The waste management district is working to obtain required permits and to conduct site and environmental assessments, Lay-Sleeper said. They are working with Weston & Sampson Engineers, Inc. on the plan. The site’s current owner is the company Lague Inc., and a purchase agreement is in place, according to Lay-Sleeper.

Permitting with the town of Berlin has gone smoothly, according to Thomas J. Badowski, the town’s zoning administrator.

However, Berlin’s Development Review Board (DRB) has not yet issued a permit, according to Badowski. It has asked the waste management district to provide additional information about stormwater, access, and security lighting at the site, he said.

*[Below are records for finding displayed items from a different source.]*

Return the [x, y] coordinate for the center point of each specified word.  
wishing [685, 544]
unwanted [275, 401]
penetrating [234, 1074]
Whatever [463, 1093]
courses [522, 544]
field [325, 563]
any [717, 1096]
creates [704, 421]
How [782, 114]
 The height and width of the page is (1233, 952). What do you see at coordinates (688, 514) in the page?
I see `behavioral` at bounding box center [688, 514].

Minutes from an April 2 meeting of the Berlin DRB indicate the district must also communicate with the owner of the abutting property to obtain an access easement, as part of the driveway falls on that property. The plan is to use municipal water and sewer services and to add a second fire hydrant.

“They’ve been very proactive on seeking advice from the town, and, to their credit, they have taken that advice,” said Badowski of CVSWMD. “In my opinion, [they] have put forth a fairly reasonable application for consideration by the Development Review Board.”

The board will take up the matter again on May 7.

In the meantime, CVSWMD employees are being trained to safely handle and store hazardous household wastes. 

“Anybody can buy them, but it does take some specialized training to know how to deal with them appropriately,” Lay-Sleeper said. “Oftentimes, people will get something, use a little bit of it, and then the rest will sit in their garage [until] the container breaks and it’s still in their garage, and then they’ve contaminated their garage. And maybe … they just wash it out in the yard and then contaminate the storm drains in the yard.” 

The goal, he added, is to “make sure that we’re getting out ahead of that and getting any materials to the professionals to deal with.”